Missing generated text, overlong text, provider generation failure, missing artifact reference, and missing text must return structured error responses rather than silent UI failure.
A save request that omits the artifact reference must fail with SPEECH_ARTIFACT_REFERENCE_REQUIRED.
A save request whose artifact reference cannot be resolved must fail with a structured SPEECH_ARTIFACT_NOT_FOUND response.

R046 — Save generated speech for Soundboard reuse

Success criteria:

POST /api/soundboard/save-clip uploads the generated audio to the selected Soundboard category using the configured storage provider path.
The save path writes the text sidecar, updates or seeds clip-order metadata, and invalidates category cache so reload observes the new clip.
The saved clip appears after Soundboard reload with enough metadata for play, download, and reuse from the existing Soundboard controls.

Failure criteria:

Unsupported output format, invalid bitrate, missing storage backend, audio upload failure, text upload failure, and clip-order persistence failure must return explicit non-success responses.
Provider upload and rollback failures must remain diagnosable through server logs and response error messages.
Cache invalidation failure must be logged but must not make a successfully saved clip look like a failed save.

UI acceptance criteria

Success criteria:

The browser keeps the latest successful /api/text-to-speech artifact reference separate from the text input value.
The Save to Soundboard request body includes audio_path or artifact_path from the latest generated response, plus category, text, format, bitrate, and normalize options.
After a successful save, the UI shows a success toast and notifies the Soundboard category so reload/reuse can surface the new clip.
Reloading the selected Soundboard category displays the saved clip and preserves existing play, download, and category actions.

Failure criteria:

If generation has not produced an artifact yet, the Save to Soundboard action must not submit a request that is missing audio_path or artifact_path.
If the save endpoint returns SPEECH_ARTIFACT_REFERENCE_REQUIRED, SPEECH_ARTIFACT_NOT_FOUND, or another structured error, the UI must show a clear failure toast and reset the Save button state.
Switching categories or reopening the modal must not reuse a stale artifact from a previous failed generation.

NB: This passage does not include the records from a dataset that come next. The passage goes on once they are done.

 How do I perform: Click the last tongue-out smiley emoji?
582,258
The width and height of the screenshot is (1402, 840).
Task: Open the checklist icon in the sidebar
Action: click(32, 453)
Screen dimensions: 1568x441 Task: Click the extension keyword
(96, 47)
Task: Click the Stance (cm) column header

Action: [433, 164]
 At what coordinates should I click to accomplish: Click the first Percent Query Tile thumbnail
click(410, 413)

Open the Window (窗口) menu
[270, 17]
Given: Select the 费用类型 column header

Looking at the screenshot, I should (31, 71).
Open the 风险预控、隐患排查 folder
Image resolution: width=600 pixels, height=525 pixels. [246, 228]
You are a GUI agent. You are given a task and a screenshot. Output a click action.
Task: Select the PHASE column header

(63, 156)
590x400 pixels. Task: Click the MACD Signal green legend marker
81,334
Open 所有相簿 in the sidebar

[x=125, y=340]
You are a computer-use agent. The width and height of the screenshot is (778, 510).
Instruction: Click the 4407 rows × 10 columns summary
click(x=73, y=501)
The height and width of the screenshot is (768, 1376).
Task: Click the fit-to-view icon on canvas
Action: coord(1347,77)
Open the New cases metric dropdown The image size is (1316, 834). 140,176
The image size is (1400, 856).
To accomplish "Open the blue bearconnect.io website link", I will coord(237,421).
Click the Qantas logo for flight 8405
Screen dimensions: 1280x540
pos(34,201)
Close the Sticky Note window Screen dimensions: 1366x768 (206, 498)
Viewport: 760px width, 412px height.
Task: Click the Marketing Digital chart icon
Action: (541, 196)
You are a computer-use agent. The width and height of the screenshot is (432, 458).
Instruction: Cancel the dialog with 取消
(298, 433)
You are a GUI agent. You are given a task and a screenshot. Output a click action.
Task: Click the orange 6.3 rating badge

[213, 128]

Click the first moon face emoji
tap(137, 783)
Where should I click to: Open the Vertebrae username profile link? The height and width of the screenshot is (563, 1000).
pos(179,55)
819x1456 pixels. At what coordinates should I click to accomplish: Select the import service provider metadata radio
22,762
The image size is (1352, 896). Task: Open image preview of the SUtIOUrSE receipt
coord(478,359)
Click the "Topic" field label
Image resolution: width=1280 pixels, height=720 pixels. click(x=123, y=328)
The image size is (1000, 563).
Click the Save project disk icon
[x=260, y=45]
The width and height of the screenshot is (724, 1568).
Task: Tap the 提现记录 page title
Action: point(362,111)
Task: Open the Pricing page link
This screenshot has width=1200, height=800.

Failure and error acceptance

Generation validation errors remain visible as structured /api/text-to-speech failures.
Save validation errors remain visible as structured /api/soundboard/save-clip failures.
Artifact handoff bugs are treated as product failures: a user who heard the generated audio must be able to save that exact artifact, not a regenerated or implicit global last-output file.
The implementation must preserve explicit error codes for future tests and diagnostics, including SPEECH_RUNTIME_ERROR, SPEECH_ARTIFACT_REFERENCE_REQUIRED, and SPEECH_ARTIFACT_NOT_FOUND.

Observability and diagnostics

Future agents must be able to inspect the workflow through pytest failures and runtime diagnostics. Preserve these observable fields and signals:

/api/text-to-speech success payload: artifact_id, audio_path, download_path.
/api/soundboard/save-clip request payload: category, text, and audio_path or artifact_path.
Save backend diagnostics: operation name save-clip-to-soundboard, structured speech error codes, provider upload path, text sidecar path, clip-order update result, and cache invalidation log.
Soundboard reload metadata: category identifier, clip filename, clip name, audio URL, text URL where available, duration where available, and reload/reuse state.

Explicit non-goals

Do not implement native iOS or Android parity in S02.
Do not execute the storage migration or change the selected storage provider as part of this workflow target.
Do not remap the whole speech, Soundboard, storage, or native feature inventory.
Do not replace the legacy web main TTS screen or Soundboard with a new surface before proving this workflow.
Do not rely on ignored local planning artifacts, generated static artifacts, or real environment secrets for acceptance tests.